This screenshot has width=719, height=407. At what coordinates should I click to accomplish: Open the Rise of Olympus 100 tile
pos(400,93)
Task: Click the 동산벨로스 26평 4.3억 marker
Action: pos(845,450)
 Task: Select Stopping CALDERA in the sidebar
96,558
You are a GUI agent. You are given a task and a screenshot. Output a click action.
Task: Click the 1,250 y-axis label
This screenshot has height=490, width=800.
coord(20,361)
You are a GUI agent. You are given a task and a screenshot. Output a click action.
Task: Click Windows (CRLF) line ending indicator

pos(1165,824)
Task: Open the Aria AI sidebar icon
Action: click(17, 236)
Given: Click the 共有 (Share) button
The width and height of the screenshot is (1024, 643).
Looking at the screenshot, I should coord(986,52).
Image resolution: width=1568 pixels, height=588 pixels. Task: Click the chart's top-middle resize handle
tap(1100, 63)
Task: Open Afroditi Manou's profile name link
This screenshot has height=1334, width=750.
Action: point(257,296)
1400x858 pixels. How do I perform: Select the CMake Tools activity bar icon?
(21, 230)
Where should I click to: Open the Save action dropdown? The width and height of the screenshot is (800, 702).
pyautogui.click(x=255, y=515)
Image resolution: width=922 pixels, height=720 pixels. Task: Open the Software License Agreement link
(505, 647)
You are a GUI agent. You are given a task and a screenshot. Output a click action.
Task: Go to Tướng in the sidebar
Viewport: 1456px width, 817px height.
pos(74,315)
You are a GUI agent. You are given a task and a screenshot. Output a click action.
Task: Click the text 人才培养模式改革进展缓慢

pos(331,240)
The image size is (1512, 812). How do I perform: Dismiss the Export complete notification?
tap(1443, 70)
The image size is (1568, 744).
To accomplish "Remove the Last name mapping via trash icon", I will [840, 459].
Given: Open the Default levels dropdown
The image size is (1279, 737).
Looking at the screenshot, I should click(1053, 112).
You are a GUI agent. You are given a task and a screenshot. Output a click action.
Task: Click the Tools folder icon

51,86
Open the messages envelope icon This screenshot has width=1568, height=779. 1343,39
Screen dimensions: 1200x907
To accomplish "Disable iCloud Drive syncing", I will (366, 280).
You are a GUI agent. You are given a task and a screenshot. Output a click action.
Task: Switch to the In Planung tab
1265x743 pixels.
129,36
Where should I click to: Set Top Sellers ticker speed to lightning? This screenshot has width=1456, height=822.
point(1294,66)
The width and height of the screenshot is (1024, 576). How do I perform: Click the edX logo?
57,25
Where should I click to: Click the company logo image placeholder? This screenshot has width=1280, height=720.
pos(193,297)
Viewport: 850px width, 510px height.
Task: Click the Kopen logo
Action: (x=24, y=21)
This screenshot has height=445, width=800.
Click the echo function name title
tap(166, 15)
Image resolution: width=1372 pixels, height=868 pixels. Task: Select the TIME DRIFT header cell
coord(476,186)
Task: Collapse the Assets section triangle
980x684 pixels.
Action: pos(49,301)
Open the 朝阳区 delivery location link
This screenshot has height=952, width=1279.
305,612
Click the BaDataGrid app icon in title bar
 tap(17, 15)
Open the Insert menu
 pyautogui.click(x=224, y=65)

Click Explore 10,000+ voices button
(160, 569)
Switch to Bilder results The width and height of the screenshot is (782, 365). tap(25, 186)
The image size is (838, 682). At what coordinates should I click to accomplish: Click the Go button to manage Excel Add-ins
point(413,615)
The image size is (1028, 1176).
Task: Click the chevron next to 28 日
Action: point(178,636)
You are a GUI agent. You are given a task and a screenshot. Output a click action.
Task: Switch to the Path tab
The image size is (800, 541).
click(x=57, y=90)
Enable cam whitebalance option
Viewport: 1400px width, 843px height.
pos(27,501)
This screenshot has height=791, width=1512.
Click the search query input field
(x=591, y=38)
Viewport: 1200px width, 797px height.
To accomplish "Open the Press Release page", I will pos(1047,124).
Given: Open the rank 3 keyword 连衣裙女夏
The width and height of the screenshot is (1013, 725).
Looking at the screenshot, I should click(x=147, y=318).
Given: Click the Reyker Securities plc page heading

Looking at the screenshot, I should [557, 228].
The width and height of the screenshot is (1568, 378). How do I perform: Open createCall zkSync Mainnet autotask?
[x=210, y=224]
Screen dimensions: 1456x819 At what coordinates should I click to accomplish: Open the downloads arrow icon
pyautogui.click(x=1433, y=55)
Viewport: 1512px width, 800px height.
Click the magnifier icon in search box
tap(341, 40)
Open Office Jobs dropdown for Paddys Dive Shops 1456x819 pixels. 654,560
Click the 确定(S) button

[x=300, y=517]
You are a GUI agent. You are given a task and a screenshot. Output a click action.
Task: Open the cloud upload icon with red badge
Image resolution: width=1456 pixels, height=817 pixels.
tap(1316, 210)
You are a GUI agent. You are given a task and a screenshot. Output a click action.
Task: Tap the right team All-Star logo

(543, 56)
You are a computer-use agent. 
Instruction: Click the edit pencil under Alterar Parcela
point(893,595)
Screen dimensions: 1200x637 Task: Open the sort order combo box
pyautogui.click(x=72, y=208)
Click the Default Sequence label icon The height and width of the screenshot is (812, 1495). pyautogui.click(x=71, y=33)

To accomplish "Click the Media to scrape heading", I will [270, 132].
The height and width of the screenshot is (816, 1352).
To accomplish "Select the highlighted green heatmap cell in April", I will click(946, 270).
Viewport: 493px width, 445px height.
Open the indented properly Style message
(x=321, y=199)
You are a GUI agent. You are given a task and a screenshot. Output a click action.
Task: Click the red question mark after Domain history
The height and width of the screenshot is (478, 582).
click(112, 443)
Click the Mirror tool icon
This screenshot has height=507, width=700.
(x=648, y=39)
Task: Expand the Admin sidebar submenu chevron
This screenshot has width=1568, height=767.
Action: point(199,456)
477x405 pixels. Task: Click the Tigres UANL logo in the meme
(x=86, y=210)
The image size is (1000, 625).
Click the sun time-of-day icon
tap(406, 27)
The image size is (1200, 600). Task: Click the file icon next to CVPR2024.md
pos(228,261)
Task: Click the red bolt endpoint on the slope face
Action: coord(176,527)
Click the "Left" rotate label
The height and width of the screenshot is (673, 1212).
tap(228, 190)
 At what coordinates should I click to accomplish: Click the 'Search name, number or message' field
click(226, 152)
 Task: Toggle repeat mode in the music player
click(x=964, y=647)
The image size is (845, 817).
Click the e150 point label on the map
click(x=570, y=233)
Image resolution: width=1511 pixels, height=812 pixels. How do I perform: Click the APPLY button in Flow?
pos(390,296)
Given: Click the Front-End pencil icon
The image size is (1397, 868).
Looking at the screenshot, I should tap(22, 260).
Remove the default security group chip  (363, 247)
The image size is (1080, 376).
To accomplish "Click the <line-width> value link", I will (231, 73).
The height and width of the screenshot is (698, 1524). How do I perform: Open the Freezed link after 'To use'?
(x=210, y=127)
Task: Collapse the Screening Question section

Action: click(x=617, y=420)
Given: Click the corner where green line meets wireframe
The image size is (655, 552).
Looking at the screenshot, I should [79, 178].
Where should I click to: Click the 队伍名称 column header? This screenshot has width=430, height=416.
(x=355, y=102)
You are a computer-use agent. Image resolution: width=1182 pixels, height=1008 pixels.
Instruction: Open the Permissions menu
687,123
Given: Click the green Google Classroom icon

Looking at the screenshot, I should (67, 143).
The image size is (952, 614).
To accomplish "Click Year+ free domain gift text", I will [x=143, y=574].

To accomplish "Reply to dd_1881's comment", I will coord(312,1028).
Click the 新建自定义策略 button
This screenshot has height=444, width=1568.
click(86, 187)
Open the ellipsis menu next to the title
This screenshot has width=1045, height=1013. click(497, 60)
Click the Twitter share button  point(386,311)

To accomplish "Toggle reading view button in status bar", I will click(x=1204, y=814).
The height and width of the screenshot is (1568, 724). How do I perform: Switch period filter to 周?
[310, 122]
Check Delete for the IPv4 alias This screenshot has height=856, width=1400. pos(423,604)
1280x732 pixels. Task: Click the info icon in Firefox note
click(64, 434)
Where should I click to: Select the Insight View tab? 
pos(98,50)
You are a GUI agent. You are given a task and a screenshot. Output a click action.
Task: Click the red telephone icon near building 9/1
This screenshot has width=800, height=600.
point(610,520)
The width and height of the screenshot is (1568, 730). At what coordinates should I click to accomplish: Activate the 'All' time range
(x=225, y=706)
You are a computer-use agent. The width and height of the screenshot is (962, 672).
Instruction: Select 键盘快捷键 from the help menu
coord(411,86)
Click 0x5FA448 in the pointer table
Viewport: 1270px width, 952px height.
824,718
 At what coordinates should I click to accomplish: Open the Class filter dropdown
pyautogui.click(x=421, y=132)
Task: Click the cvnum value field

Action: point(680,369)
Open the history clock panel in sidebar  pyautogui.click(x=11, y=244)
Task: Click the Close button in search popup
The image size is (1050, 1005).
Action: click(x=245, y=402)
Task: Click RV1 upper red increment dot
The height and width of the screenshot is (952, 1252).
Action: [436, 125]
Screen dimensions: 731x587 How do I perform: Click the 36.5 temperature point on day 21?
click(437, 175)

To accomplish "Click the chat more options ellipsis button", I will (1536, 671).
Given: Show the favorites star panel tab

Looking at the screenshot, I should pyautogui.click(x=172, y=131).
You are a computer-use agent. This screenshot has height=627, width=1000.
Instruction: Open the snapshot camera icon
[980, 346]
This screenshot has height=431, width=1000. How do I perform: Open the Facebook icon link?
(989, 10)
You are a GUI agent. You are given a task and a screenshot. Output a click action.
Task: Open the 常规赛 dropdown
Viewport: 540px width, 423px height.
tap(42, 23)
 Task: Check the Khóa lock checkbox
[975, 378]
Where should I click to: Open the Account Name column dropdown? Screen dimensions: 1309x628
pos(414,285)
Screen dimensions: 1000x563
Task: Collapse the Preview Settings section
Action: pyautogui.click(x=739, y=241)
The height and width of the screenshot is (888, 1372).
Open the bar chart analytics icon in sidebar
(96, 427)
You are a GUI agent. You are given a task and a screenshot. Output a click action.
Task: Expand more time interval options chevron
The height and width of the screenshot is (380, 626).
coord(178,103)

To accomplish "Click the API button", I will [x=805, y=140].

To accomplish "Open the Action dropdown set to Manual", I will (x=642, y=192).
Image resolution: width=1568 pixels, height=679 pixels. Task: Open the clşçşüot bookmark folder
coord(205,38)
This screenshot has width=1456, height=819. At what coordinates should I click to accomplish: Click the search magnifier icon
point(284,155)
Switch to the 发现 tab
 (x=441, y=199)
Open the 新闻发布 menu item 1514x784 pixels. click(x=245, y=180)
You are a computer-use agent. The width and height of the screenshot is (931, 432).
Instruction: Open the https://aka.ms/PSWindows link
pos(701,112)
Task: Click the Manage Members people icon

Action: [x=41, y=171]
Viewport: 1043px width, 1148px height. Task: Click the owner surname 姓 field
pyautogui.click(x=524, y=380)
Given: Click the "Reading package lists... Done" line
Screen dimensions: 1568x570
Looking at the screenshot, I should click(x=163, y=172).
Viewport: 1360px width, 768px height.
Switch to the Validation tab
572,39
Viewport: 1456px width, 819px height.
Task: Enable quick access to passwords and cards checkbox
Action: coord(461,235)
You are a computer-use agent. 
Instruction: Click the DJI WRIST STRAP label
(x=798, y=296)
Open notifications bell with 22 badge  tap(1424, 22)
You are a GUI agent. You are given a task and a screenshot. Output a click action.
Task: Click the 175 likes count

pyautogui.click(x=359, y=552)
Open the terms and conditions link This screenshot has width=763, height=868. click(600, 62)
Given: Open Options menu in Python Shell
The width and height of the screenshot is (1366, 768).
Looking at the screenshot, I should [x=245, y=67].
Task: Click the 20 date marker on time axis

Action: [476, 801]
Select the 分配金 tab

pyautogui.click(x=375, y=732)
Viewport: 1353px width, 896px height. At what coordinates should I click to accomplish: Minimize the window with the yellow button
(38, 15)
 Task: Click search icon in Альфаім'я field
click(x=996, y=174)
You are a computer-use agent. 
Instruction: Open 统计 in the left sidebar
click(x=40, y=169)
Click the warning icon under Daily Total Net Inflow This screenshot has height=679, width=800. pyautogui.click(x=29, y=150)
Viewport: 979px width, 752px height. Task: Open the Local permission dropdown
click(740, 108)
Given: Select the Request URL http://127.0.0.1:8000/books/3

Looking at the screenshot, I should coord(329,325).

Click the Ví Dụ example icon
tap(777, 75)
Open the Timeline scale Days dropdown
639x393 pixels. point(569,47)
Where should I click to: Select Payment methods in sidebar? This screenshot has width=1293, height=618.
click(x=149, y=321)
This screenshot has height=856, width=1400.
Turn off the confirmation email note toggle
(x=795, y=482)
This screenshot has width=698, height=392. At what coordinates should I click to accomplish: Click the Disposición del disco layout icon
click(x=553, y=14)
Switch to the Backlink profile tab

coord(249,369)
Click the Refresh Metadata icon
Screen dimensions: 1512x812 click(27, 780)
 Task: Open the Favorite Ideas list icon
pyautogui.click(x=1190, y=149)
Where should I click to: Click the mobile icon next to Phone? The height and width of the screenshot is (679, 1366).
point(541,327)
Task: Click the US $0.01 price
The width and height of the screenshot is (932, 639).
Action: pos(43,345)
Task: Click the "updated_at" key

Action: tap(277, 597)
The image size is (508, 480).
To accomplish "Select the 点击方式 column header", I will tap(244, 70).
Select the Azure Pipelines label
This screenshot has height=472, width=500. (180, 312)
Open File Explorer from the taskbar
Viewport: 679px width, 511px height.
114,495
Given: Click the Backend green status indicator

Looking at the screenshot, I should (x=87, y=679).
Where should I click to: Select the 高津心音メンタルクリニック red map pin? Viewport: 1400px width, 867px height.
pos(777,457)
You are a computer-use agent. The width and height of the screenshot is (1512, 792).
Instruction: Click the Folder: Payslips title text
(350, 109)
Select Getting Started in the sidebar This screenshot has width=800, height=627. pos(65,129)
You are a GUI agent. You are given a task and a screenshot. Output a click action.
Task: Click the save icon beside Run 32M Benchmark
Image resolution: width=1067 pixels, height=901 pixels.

Problem to work on: Rewrite the data from the line that has "Given: Select the" through the line that has "will tap(244, 70).", swapping "Refresh Metadata" for "Reload Metadata" and leaving everything else unchanged.

Output below:
Given: Select the Request URL http://127.0.0.1:8000/books/3

Looking at the screenshot, I should coord(329,325).

Click the Ví Dụ example icon
tap(777, 75)
Open the Timeline scale Days dropdown
639x393 pixels. point(569,47)
Where should I click to: Select Payment methods in sidebar? This screenshot has width=1293, height=618.
click(x=149, y=321)
This screenshot has height=856, width=1400.
Turn off the confirmation email note toggle
(x=795, y=482)
This screenshot has width=698, height=392. At what coordinates should I click to accomplish: Click the Disposición del disco layout icon
click(x=553, y=14)
Switch to the Backlink profile tab

coord(249,369)
Click the Reload Metadata icon
Screen dimensions: 1512x812 click(27, 780)
 Task: Open the Favorite Ideas list icon
pyautogui.click(x=1190, y=149)
Where should I click to: Click the mobile icon next to Phone? The height and width of the screenshot is (679, 1366).
point(541,327)
Task: Click the US $0.01 price
The width and height of the screenshot is (932, 639).
Action: pos(43,345)
Task: Click the "updated_at" key

Action: tap(277, 597)
The image size is (508, 480).
To accomplish "Select the 点击方式 column header", I will tap(244, 70).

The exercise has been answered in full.